● **Written request**
Starting at the line that contains "Given: Click Average" and ending with the last line of the rows below, output each line as one string in a JSON list. Skip blank lines and leave the pictures out.
------------------------
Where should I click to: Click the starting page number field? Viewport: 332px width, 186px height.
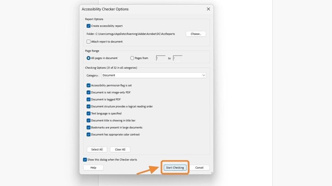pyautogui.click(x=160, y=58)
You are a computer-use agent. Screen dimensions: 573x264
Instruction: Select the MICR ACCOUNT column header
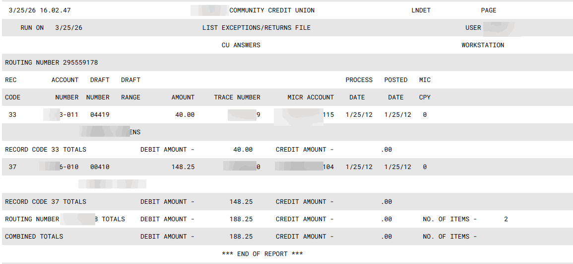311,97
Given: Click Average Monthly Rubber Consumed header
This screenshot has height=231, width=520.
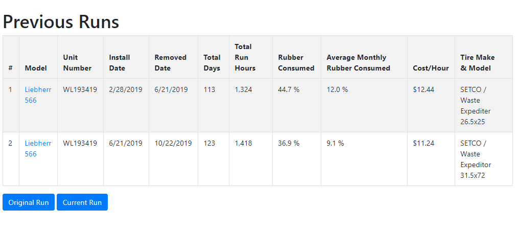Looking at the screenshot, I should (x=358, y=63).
------------------------
● **Result for this exercise**
[
  "Given: Click Average Monthly Rubber Consumed header",
  "This screenshot has height=231, width=520.",
  "Looking at the screenshot, I should (x=358, y=63)."
]